[[ Data extract, beginning ]]

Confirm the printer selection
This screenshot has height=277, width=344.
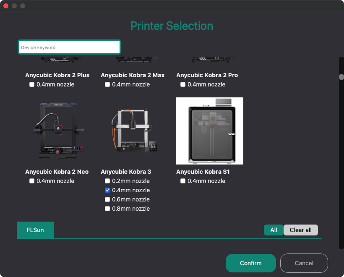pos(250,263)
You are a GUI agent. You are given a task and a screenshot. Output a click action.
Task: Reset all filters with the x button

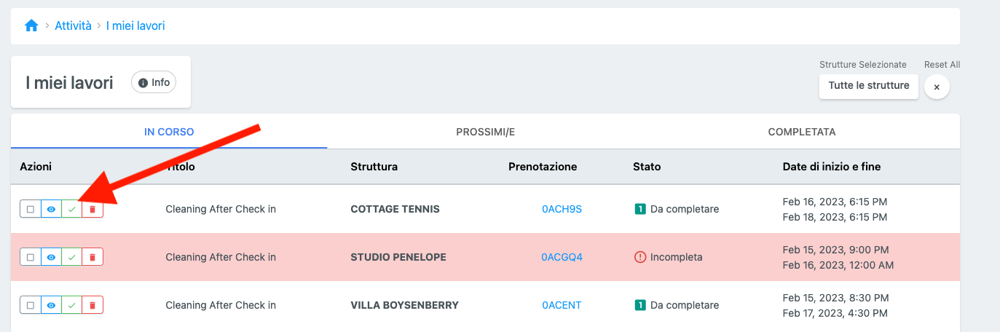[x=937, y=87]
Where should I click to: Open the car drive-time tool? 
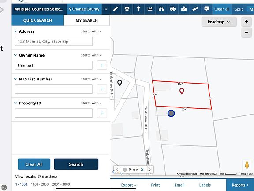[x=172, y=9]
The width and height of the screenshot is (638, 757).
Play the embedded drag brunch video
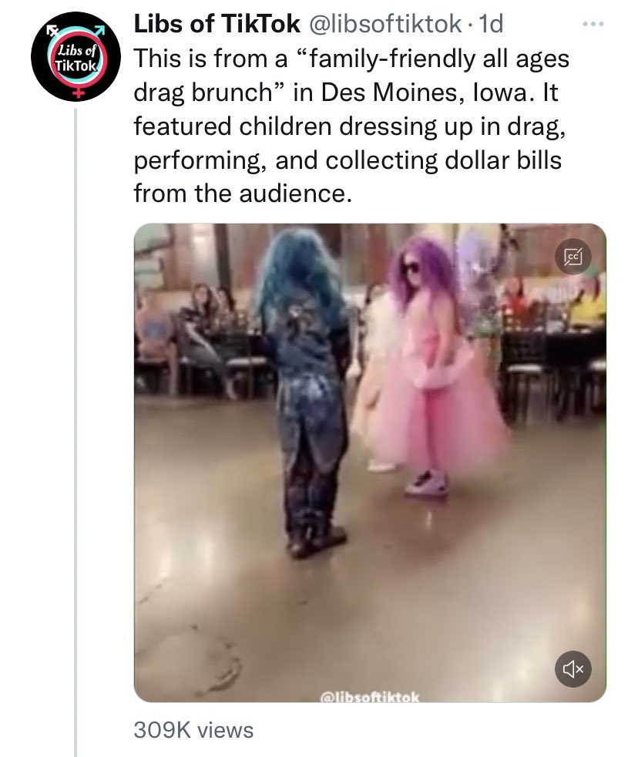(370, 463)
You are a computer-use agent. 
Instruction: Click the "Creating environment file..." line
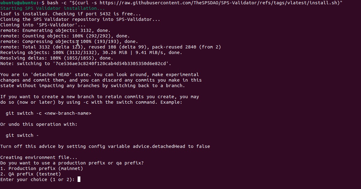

[[ Data extract, end ]]
[[ Data extract, beginning ]]

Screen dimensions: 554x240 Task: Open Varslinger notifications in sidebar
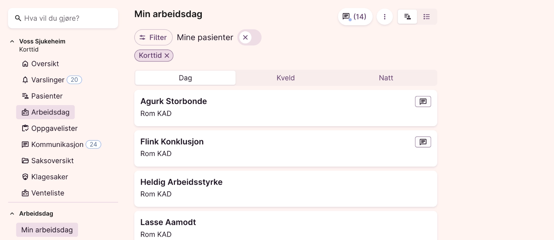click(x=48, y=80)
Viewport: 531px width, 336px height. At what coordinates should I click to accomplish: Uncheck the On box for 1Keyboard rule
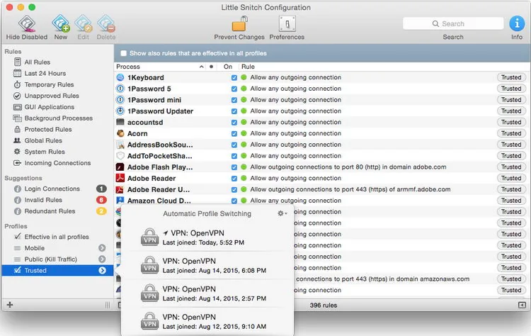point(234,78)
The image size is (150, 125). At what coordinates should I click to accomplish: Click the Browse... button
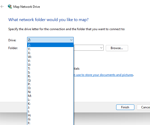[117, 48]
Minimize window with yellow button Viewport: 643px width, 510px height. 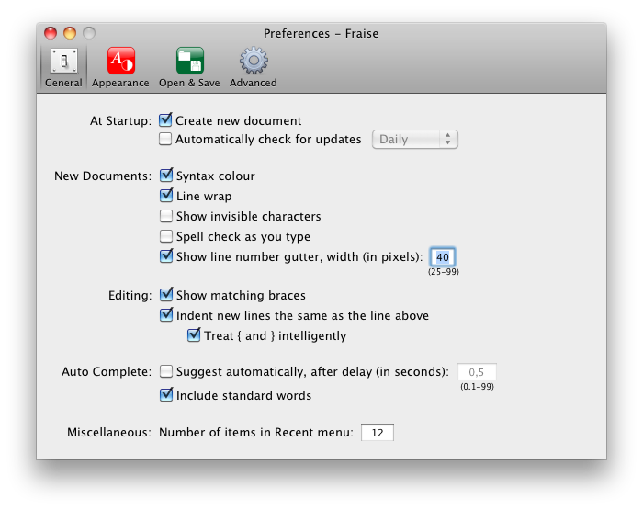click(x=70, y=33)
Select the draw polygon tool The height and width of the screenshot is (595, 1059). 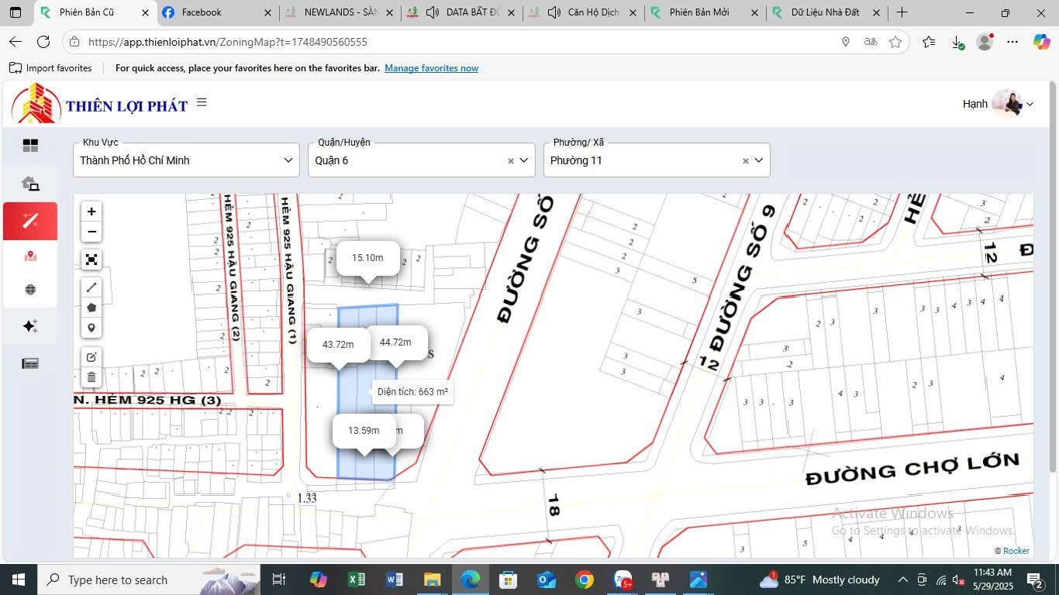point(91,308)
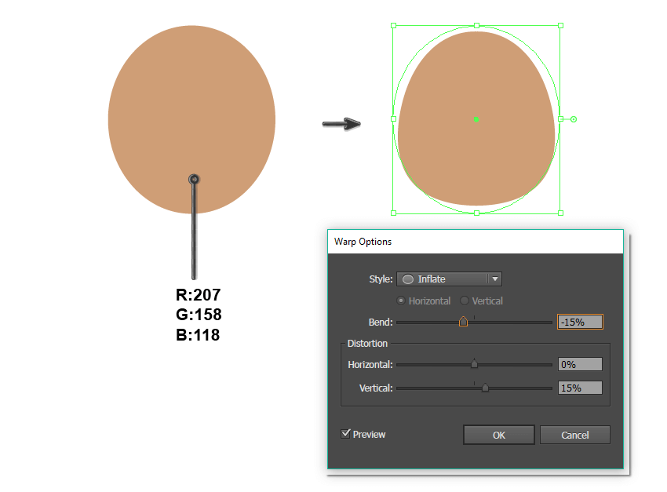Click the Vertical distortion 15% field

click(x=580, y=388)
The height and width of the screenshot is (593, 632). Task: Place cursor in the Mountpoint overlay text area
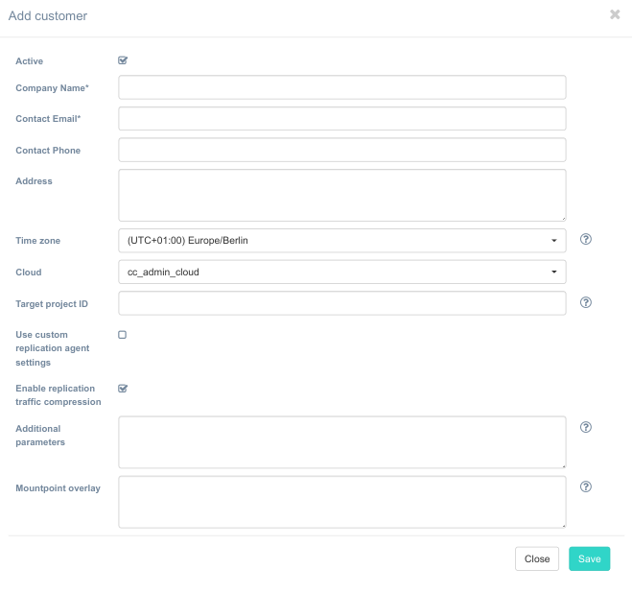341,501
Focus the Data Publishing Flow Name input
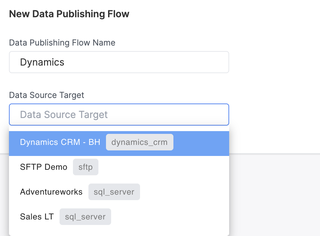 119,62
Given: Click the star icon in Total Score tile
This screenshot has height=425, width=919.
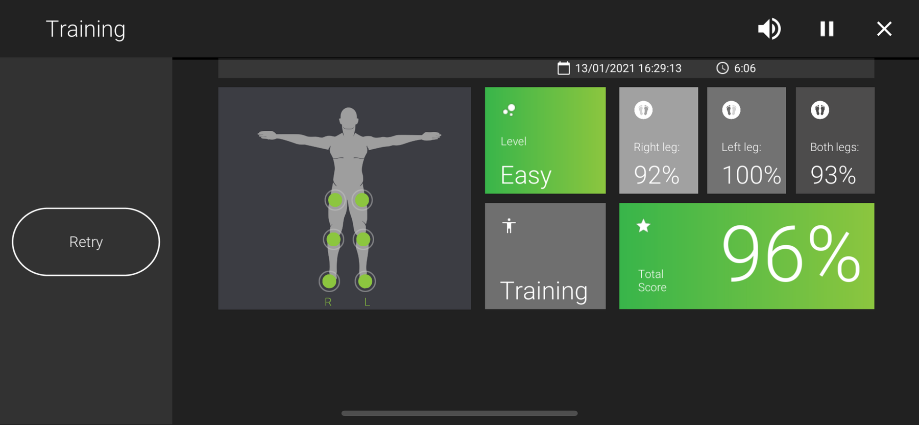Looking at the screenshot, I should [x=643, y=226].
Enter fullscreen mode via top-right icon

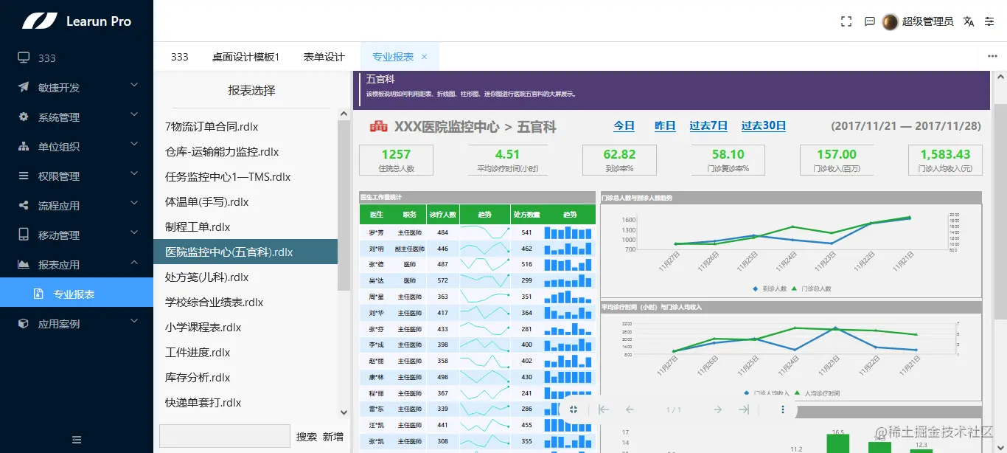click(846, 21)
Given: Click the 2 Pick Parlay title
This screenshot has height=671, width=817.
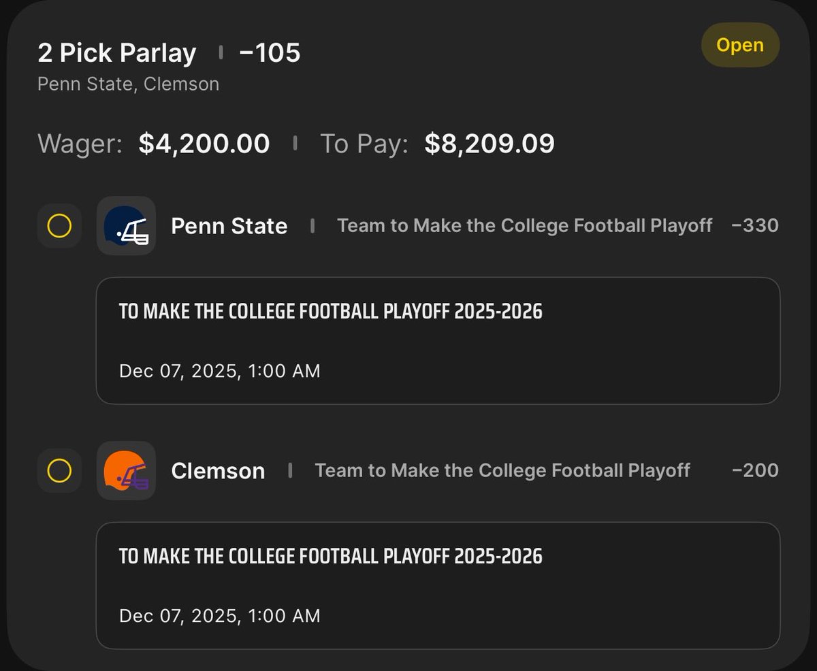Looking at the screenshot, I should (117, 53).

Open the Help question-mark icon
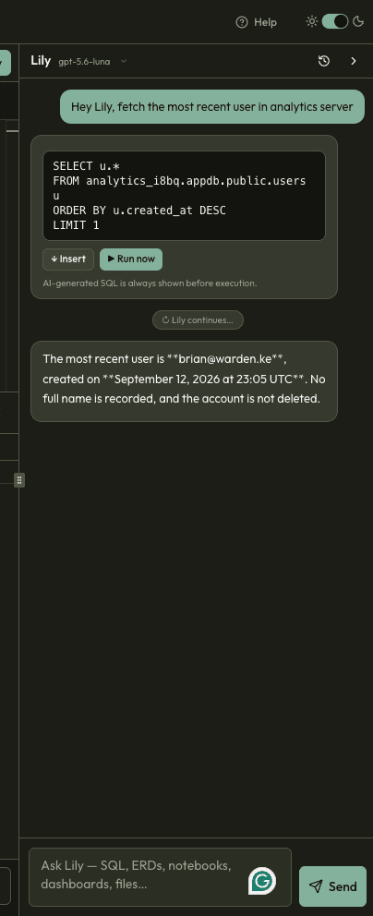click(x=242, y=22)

[[ Data extract, end ]]

# What the exercise asks:
Only the number of lines in the data that hold "agent" should be stated.

# Answer section:
2